(66) Further thoughts on pdCIF categories

To: [email protected]
Subject: (66) Further thoughts on pdCIF categories
From: bm
Date: Mon, 19 May 1997 17:53:58 +0100
Dear Colleagues

D61.1. pdCIF categories
-----------------------
(The unattributed comments in this first part are Brian Toby's reaction to
David Brown's critique.)

D>      As far as I can make out, Brian T does not believe in
D> categories, never has and sees no reason to change now.

I have no quibble with categories. They could serve a valuable purpose.
I object to the restriction on mixing categories in a loop since it either
makes categories useless, as Paula so correctly points out for pdCIF,
or requires very complex dictionaries with lots of inter-loop pointers and
professional computer programmers to create software.
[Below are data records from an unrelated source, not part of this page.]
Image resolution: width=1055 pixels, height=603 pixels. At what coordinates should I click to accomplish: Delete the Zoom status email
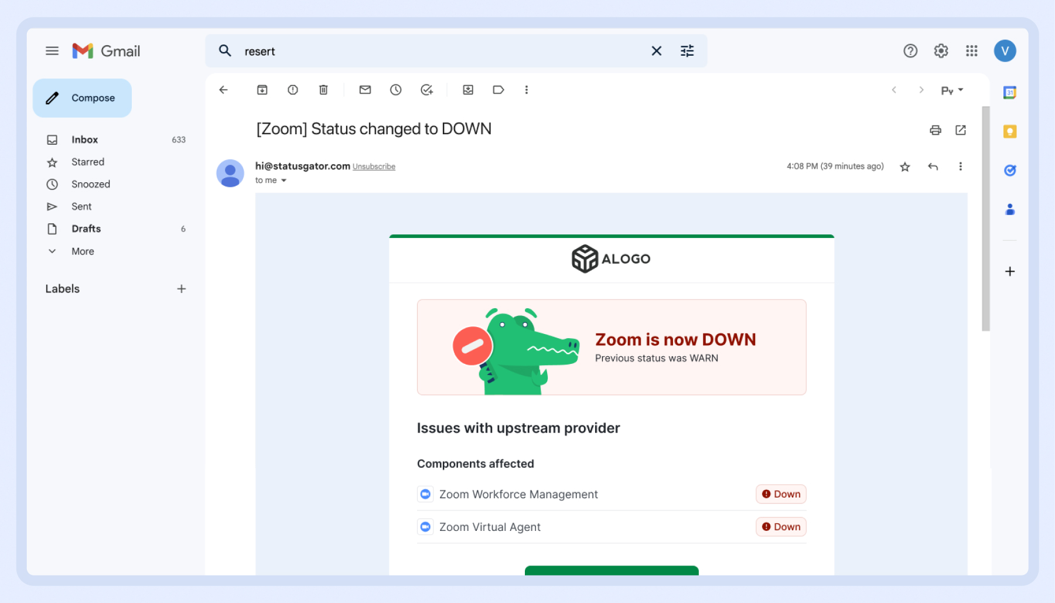click(323, 90)
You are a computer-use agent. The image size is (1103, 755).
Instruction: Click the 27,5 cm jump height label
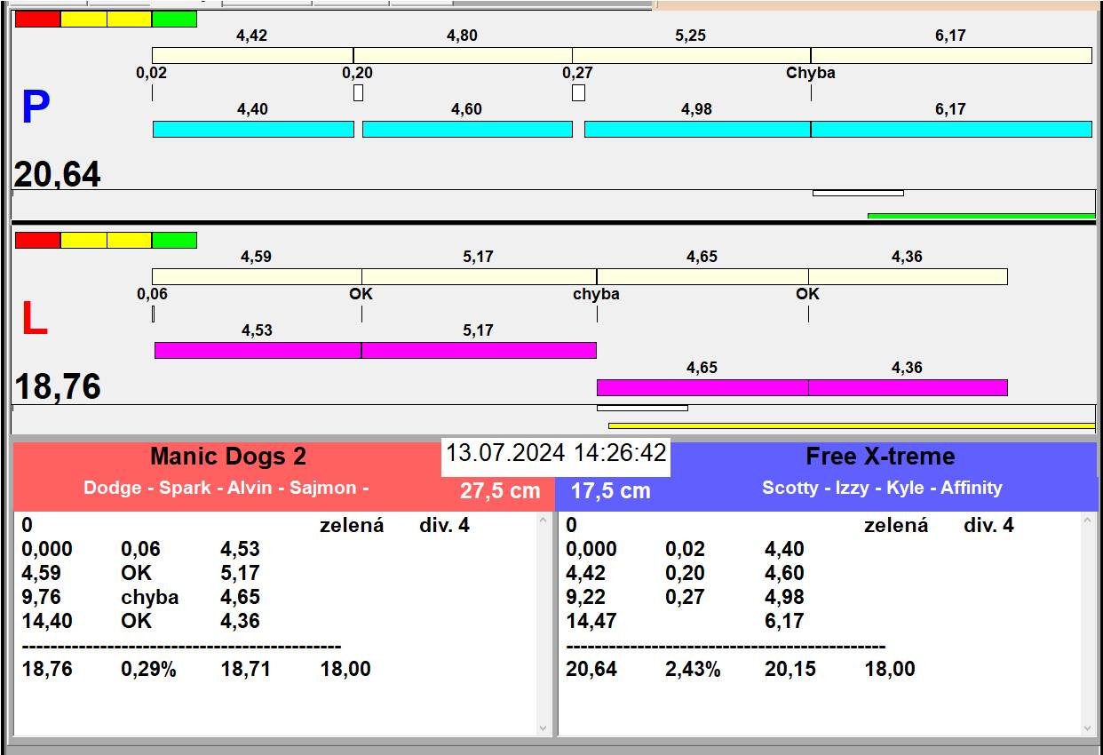[x=500, y=491]

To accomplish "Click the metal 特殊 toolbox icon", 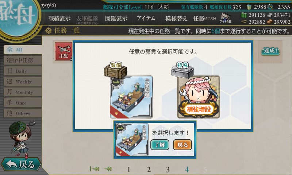I will tap(182, 70).
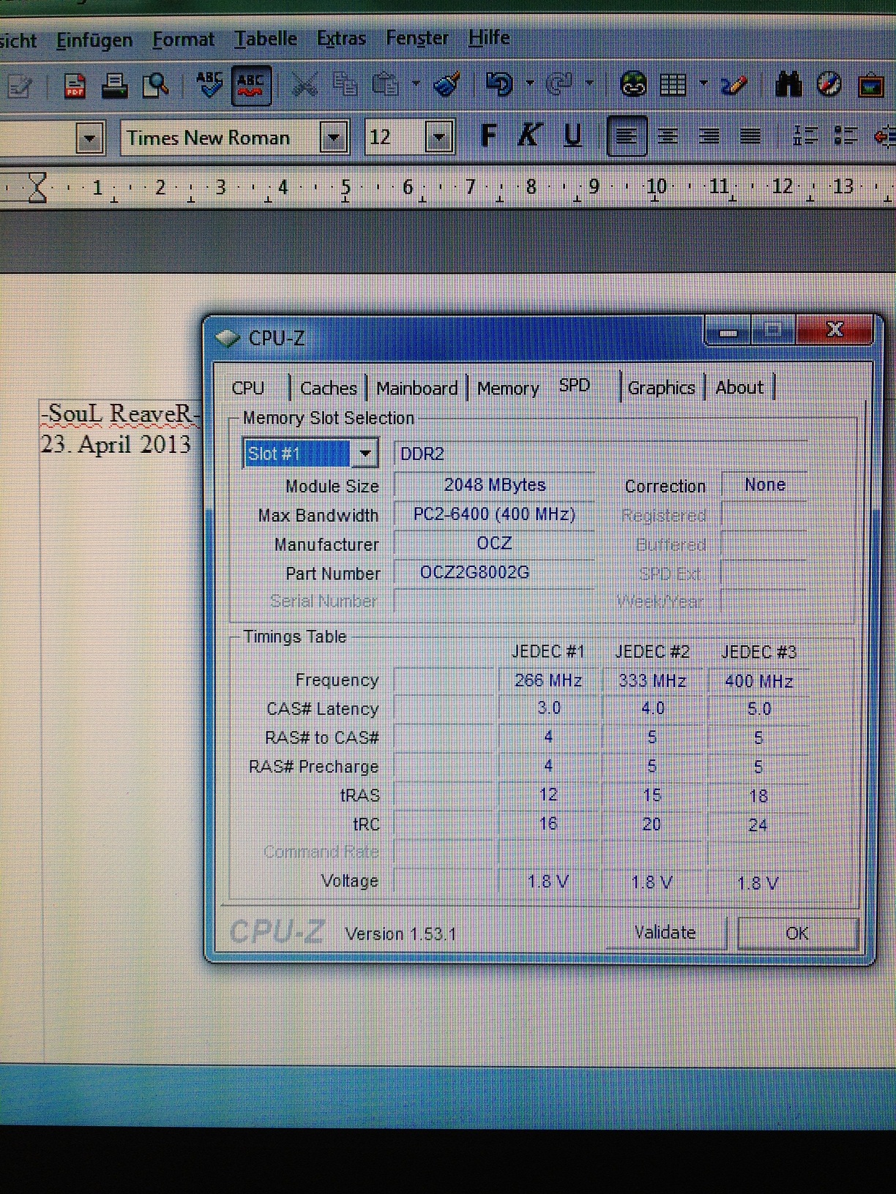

D> different times.  But what about the case where Brian and his
D> students work on the file on a number of different occasions and
D> then I subsequently make my own contribution?  His flexible
D> structure does not allow for this possibility.  Either all authors

Yes, I had thought about this. Then the only solution is to assign a date to
every person in the loop with the implicit connection made that people who did
work at the same time must have worked together. Not elegant, but functional.
The alternative is to define a new set of loops to differentiate between
collaboration and sequential processing. This will probably require multiple
loops and pointers between loops.  I would prefer that we wait until there is a
demonstrated need for this level of structure.

D> DATA NAMES
D>      I see no particular reason why all the datanames in the pd
D> dictionary need to start with _pd_.  We have not adopted this
D> convention in any other dictionary and I do not see that it offers

I don't like the _pd_ prefix and if we are going make a revision of the pdCIF
names to match categories, I would like to discuss dropping the prefix. On the
other hand, I would prefer to see the dictionary approved in its current form.
Syd has convinced me to live with the prefix.

D> _PD_DATA
D>      My vote is to divide this into two categories, _pd_meas and
D> _pd_proc.  There should be no need to have pointers between them
D> since there may not be a one-to-one correspondence between them.
D> _*_2theta should serve to connect the information in the two
D> categories.  If it makes sense to list these two sets of numbers
D> together this can surely be done by the software.  We should not
D> confuse the cif with the output produced by the software, just as
D> we should not necessarily confuse the structure of the cif with the
D> structure of the database into which the cif is to be copied (as
D> Brian points out).  Cifs are for the transfer and archiving of
D> information, not for providing a convenient layout for research or
D> publication.

I would have no problem with this as long as it is considered "proper CIF"
to create a file that looks like this:

loop_   _pd_meas_angle_2theta
        _pd_meas_counts_total
        _pd_proc_intensity_net
        _pd_calc_intensity_net
10     131   101   100
10.05  127    97   100

where it is not necessary to include _pd_proc_2theta_corrected if it is
identical to _pd_meas_angle_2theta. Alas, _pd_meas and _pd_proc cannot appear
in a single loop. Requiring the following structure only makes CIF less
transparent, except perhaps to the database folks:

loop_   _pd_meas_angle_2theta
        _pd_meas_counts_total
10     131
10.05  127
...

loop_   _pd_proc_2theta_corrected
        _pd_proc_intensity_net
        _pd_calc_intensity_net
10     101   100
10.05   97   100
...

D>      Why is _pd_proc_2theta_range_*  needed in the _pd_data category
D> since it is not looped with the profile points?  I am also puzzled
D> to know how _*_range_  fields are used to describe fixed-angle
D> profiles.  Does one use _*_min or _*_max to give this angle or is
D> it necessary to set both equal to each other and set _*_inc to 0.0?
D> This seems rather complicated.  Why not a _pd_proc_2theta_fixed
D> field as is done with _pd_meas?

It is OK (acronym definition unknown) with me to move _pd_proc_2theta_range_ to
a different category, but I still do not see what the advantage is in placing
_pd_proc_2theta_range_ in a different category from _pd_proc_2theta_corrected
when they specify the same information.

For stationary detectors one uses _pd_meas_2theta_fixed and there is no need for
a _pd_proc_2theta value (perhaps a zero correction in _pd_calib_2theta_offset)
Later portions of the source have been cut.